The Israeli film “Ajami” has made the first cut in the Oscar race by being named among nine semifinalists in the foreign-language film category.
[additional-authors]
January 27, 2010

The Israeli film “Ajami” has made the first cut in the Oscar race by being named among nine semifinalists in the foreign-language film category.

The nine movies were selected from among 65 entries and will be winnowed down to five when all Oscar nominations are announced Feb. 2.

“Ajami” paints an unsparing picture of Arab-Jewish and intra-Arab tensions in a mixed quarter of Jaffa. Its co-directors are two young Israelis, Scandar Copti, a Christian Arab, and the Jewish Yaron Shani.

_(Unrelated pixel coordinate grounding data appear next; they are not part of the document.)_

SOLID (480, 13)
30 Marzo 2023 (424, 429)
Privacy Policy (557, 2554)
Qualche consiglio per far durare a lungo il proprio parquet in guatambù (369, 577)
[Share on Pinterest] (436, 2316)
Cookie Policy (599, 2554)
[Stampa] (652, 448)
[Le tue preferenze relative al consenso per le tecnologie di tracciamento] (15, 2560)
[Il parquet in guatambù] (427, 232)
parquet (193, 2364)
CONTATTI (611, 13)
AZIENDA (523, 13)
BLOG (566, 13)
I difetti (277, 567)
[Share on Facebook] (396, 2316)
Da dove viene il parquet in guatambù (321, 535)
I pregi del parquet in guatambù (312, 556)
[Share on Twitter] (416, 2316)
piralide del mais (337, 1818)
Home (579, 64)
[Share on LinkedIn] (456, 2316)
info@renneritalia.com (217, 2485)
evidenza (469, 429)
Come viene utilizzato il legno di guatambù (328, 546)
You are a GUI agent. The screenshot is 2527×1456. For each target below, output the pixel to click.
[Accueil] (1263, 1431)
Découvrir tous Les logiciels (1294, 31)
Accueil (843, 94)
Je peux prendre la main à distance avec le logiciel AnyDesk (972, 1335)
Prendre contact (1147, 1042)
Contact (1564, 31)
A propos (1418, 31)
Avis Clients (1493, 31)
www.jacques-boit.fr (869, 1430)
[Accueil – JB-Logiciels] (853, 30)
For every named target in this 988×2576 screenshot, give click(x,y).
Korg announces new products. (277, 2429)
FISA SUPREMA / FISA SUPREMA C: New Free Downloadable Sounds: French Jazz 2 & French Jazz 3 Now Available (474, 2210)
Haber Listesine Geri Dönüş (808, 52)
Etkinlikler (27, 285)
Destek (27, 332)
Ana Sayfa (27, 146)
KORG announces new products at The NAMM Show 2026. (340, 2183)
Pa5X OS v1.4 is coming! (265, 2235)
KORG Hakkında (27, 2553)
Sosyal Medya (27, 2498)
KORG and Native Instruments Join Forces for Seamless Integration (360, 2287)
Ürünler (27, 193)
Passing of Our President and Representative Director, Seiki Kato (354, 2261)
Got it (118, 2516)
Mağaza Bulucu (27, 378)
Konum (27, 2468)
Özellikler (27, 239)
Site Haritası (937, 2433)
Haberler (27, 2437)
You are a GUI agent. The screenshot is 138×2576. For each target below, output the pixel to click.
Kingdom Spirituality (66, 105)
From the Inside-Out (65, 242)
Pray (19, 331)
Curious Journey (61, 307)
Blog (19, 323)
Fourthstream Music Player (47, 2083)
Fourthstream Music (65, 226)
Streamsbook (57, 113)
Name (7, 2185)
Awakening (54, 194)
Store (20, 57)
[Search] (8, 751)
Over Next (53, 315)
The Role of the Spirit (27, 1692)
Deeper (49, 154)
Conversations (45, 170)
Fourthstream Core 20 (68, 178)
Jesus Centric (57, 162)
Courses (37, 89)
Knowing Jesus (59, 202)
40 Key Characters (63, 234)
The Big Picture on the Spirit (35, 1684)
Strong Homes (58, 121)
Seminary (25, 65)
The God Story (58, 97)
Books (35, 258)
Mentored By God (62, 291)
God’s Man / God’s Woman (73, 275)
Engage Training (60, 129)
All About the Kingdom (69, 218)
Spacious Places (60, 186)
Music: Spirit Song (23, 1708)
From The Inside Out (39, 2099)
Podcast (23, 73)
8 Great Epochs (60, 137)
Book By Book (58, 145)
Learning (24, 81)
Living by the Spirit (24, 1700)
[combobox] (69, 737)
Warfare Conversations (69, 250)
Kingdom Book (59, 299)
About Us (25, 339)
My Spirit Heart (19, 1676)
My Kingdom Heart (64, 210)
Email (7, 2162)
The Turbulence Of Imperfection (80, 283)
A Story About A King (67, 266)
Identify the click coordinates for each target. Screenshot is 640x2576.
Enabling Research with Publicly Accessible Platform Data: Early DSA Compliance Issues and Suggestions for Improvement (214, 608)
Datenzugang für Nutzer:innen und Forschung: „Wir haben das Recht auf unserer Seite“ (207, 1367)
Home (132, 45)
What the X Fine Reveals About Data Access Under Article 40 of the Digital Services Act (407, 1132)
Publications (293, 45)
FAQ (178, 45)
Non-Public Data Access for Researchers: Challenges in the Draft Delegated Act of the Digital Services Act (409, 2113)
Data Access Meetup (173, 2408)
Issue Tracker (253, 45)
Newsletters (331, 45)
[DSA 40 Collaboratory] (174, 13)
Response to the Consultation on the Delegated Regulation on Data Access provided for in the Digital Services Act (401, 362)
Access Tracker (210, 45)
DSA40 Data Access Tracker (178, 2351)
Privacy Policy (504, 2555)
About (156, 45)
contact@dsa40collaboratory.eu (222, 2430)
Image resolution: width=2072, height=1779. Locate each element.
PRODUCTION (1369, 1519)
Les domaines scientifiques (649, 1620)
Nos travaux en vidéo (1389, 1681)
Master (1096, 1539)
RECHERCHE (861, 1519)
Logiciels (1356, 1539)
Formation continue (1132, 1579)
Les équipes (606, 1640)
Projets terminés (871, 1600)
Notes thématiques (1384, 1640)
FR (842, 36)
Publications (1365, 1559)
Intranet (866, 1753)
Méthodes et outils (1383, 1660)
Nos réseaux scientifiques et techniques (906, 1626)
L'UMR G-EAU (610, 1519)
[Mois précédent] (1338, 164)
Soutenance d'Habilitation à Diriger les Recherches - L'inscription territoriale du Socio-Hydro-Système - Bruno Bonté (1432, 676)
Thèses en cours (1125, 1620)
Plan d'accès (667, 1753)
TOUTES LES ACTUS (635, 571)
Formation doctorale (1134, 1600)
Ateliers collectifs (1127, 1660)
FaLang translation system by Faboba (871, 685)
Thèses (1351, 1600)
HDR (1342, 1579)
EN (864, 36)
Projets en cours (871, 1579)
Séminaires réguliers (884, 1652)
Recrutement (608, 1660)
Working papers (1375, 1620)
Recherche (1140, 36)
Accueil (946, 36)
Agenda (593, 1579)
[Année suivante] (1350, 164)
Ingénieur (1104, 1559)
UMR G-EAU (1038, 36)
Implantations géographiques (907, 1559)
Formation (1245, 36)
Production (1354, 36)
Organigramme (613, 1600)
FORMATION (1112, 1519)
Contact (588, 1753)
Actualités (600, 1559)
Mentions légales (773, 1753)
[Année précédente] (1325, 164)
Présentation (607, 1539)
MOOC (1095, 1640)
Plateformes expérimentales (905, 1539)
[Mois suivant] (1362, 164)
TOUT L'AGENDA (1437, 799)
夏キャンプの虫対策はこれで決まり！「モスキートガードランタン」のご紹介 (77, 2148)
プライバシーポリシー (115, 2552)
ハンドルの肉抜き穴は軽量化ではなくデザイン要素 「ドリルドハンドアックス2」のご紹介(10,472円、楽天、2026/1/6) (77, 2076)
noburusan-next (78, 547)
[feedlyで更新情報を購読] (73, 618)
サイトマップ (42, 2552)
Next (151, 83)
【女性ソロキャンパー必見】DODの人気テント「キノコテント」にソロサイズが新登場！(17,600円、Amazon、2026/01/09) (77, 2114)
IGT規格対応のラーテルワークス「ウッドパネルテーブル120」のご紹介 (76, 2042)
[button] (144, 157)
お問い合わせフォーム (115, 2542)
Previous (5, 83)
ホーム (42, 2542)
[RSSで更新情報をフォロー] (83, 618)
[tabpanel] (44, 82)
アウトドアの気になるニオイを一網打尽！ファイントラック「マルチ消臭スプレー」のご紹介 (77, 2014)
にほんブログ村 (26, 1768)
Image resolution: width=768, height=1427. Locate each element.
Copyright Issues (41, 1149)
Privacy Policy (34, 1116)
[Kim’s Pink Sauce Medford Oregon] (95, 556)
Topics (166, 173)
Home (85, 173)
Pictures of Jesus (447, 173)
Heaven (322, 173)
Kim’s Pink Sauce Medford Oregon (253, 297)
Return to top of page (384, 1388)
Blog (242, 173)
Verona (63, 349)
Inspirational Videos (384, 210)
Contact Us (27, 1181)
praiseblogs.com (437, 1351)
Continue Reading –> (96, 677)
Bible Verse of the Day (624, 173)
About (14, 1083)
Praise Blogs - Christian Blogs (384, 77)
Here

Also picked was Germany’s “The White Ribbon,” which has gotten the most buzz and won the Golden Globes for best foreign movie. The film by Michael Haneke is set in a rustic German village around 1914, whose seemingly placid life holds the seeds for the Nazi flowering to come.

Other semifinalists are: Argentina’s “El Secreto de Sus Ojos,” Australia’s “Samson and Delilah,” Bulgaria’s “The World Is Big and Salvation Lurks Around the Corner,” France’s “A Prophet,” Kazakhstan’s “Kelin” and the Netherlands’ “Winter in Wartime,” in which a Dutch boy aids a downed British pilot during World War II.